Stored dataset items
************

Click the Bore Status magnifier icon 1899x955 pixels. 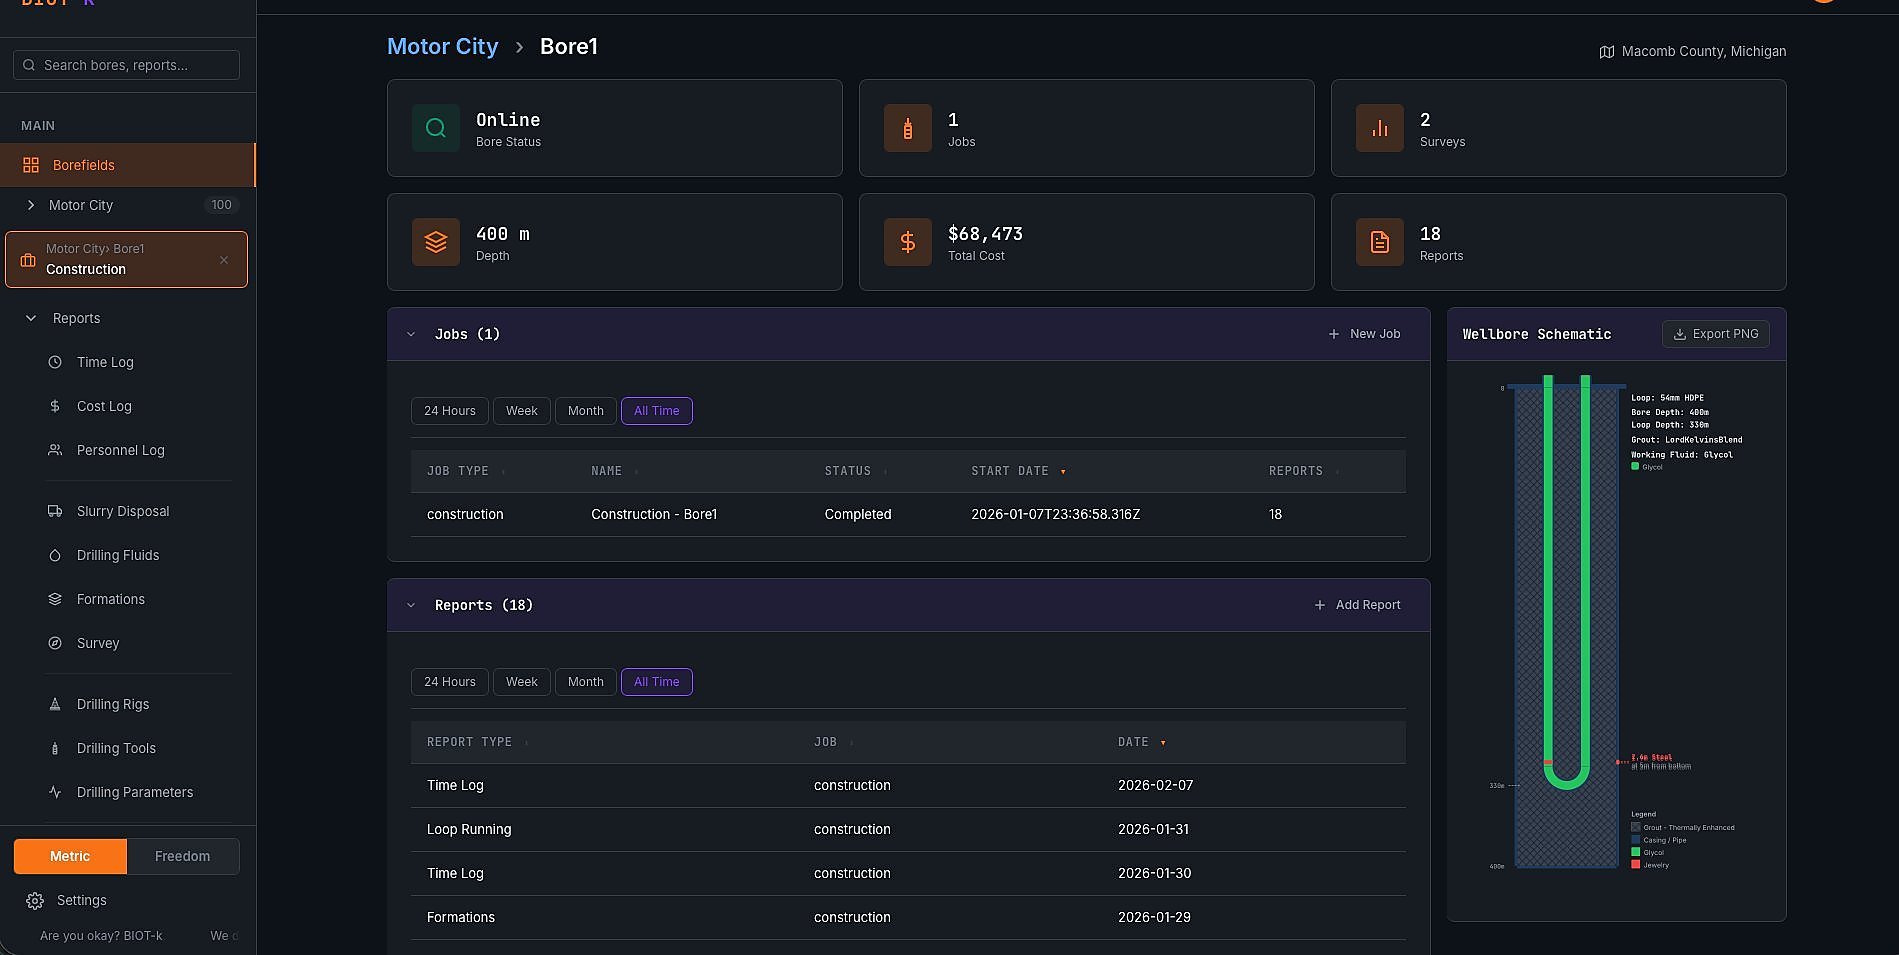[x=435, y=128]
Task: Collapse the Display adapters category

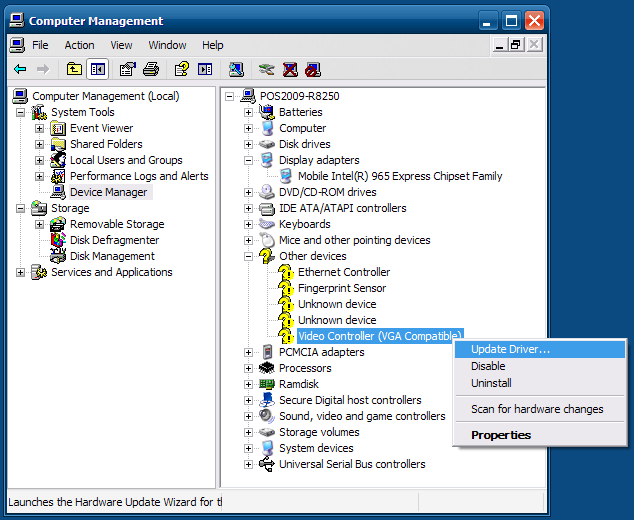Action: (248, 160)
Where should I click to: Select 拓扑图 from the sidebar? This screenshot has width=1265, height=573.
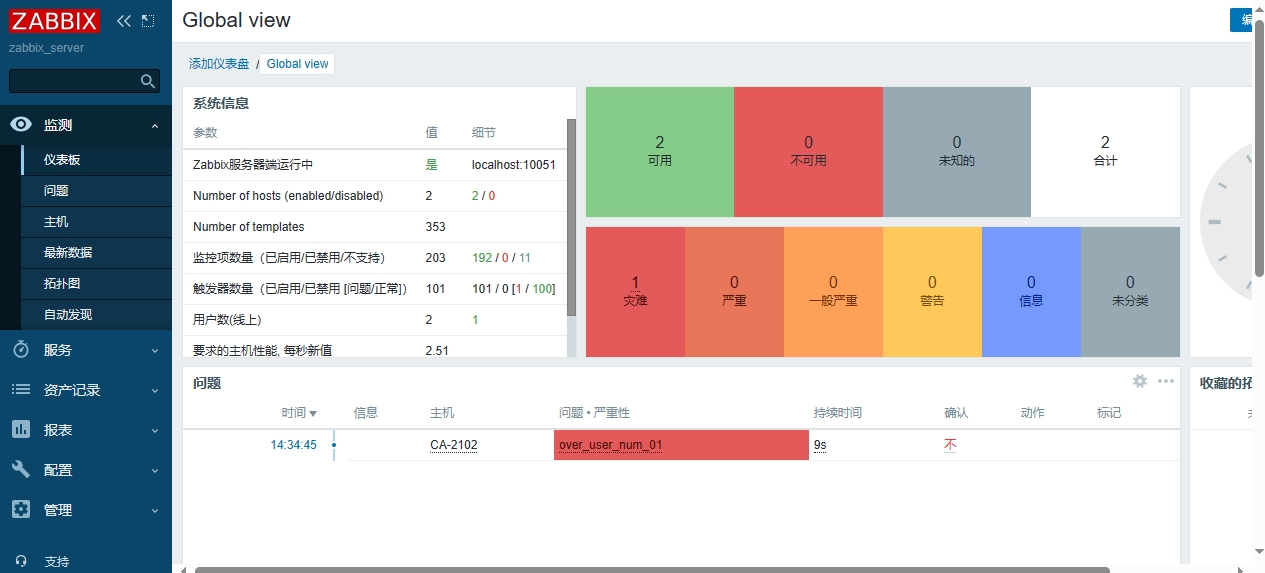pos(62,284)
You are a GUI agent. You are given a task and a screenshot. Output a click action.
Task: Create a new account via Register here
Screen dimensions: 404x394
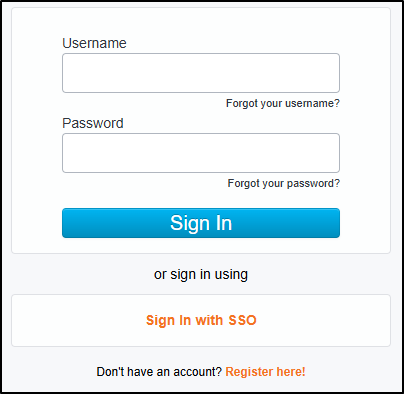click(x=265, y=372)
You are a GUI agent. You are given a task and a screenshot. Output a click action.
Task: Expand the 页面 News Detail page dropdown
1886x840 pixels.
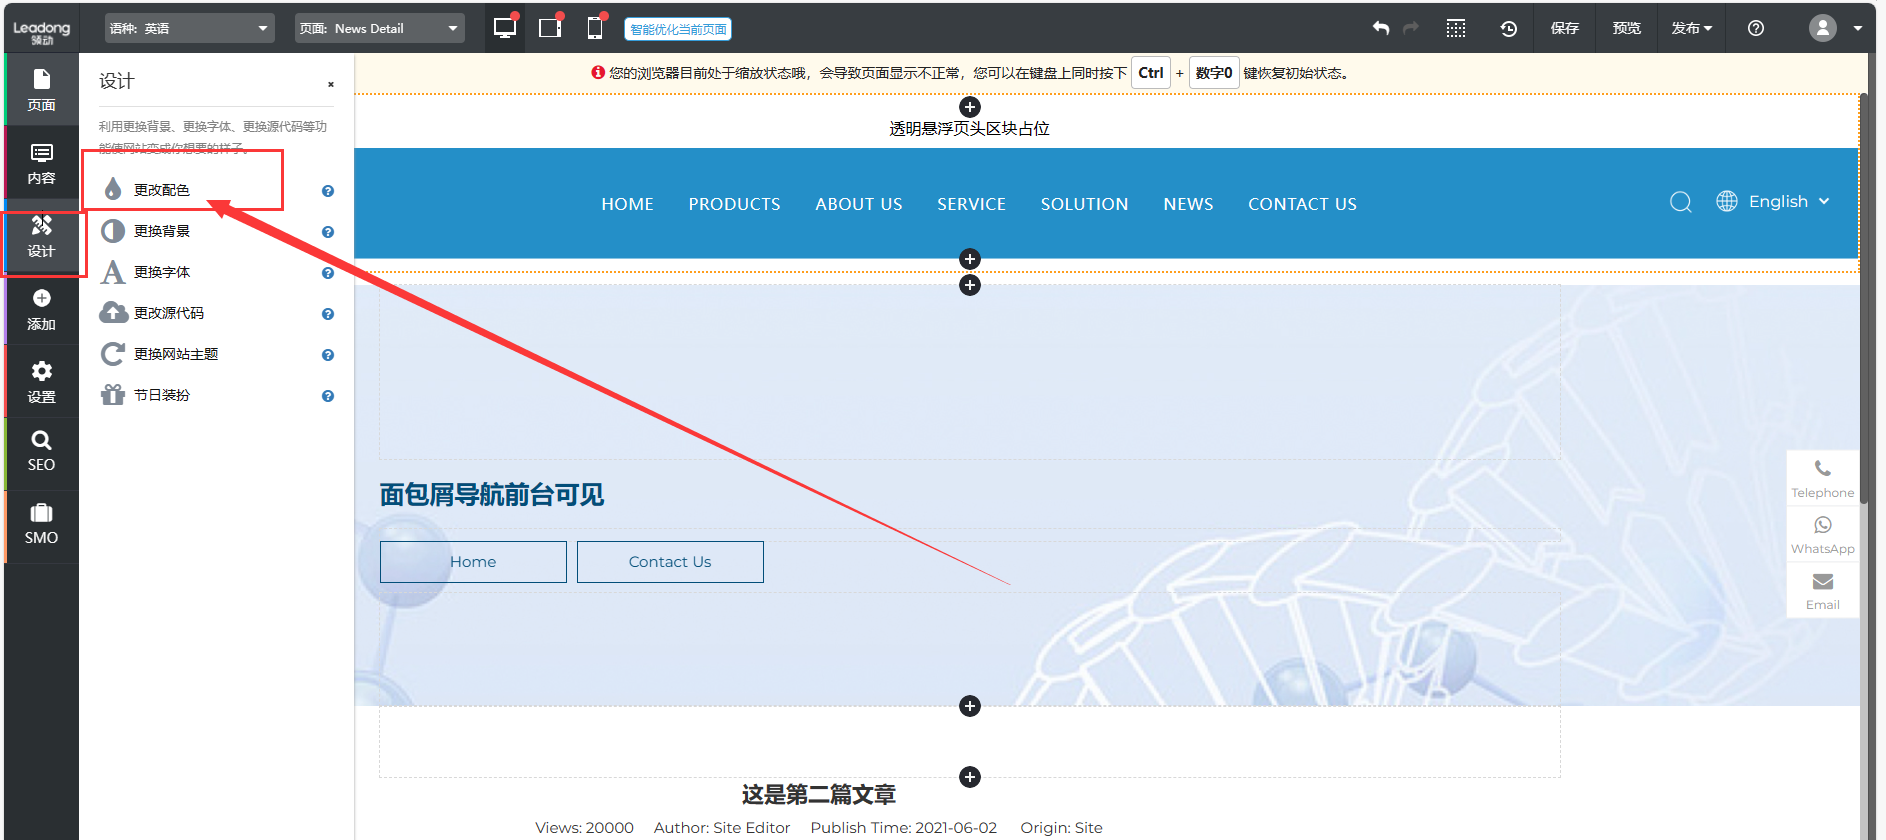coord(379,28)
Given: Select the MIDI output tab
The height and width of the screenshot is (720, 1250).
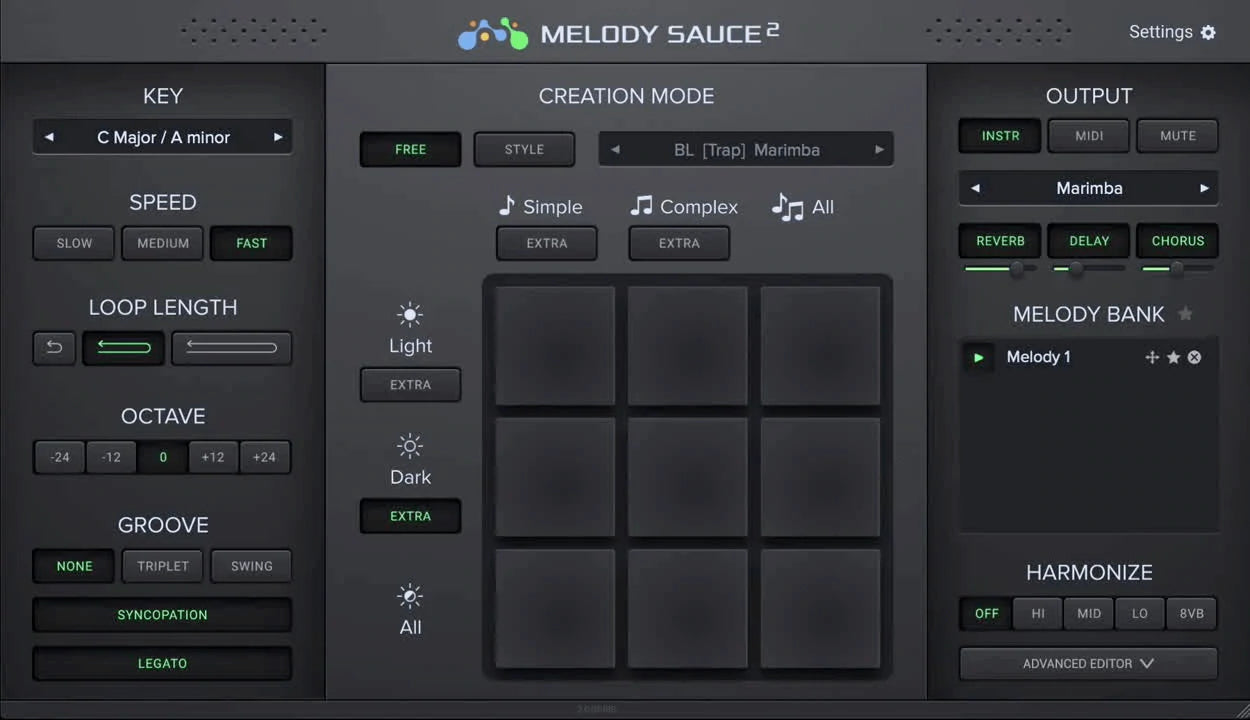Looking at the screenshot, I should [1088, 135].
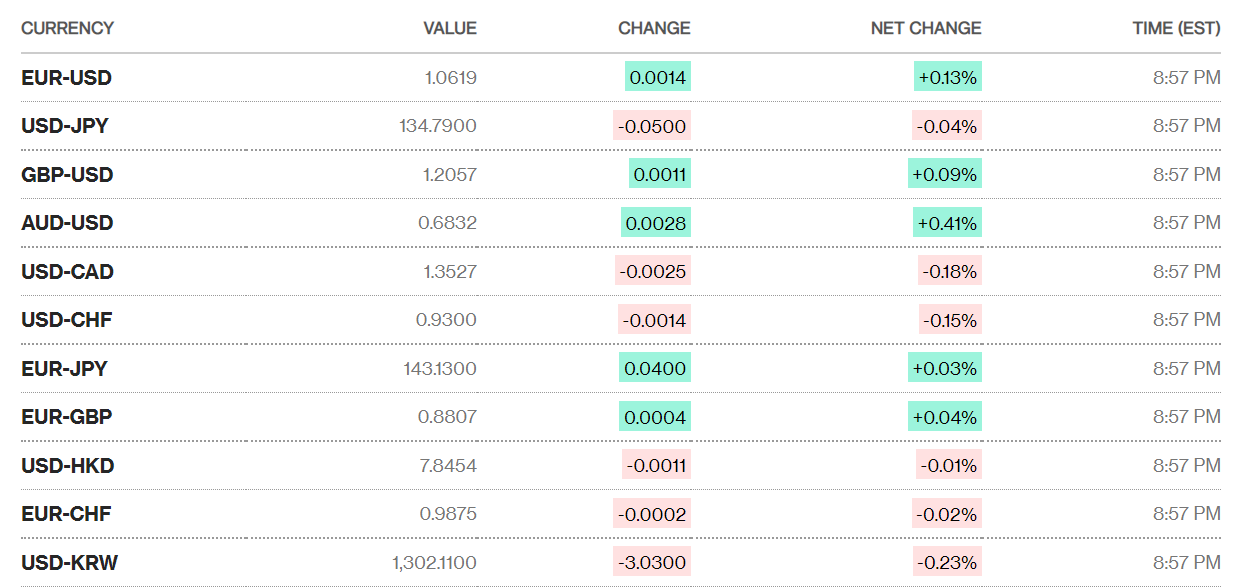Select the AUD-USD currency row link

tap(67, 223)
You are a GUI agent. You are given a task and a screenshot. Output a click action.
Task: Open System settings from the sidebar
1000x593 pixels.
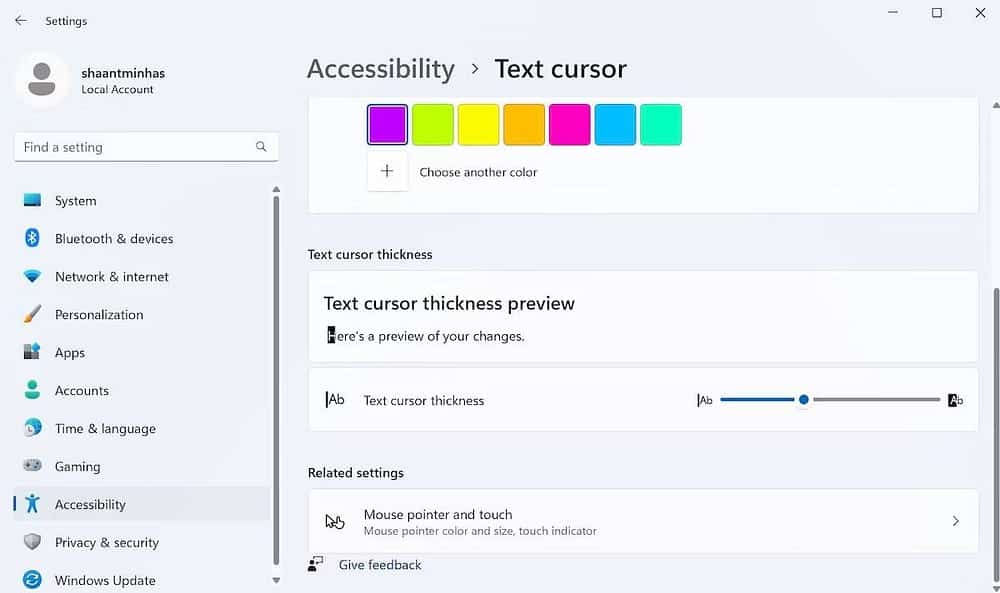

************

- **Task to complete**
Only the lines from the line with "Given: Select the MIDI output tab" through the end of the entries above, copied exactly and with both ends included, belong in the response; the pictures do not.

- **Task result**
Given: Select the MIDI output tab
The height and width of the screenshot is (720, 1250).
Looking at the screenshot, I should [1088, 135].
Select the AUD-USD currency row link

tap(67, 223)
You are a GUI agent. You are given a task and a screenshot. Output a click action.
Task: Open System settings from the sidebar
1000x593 pixels.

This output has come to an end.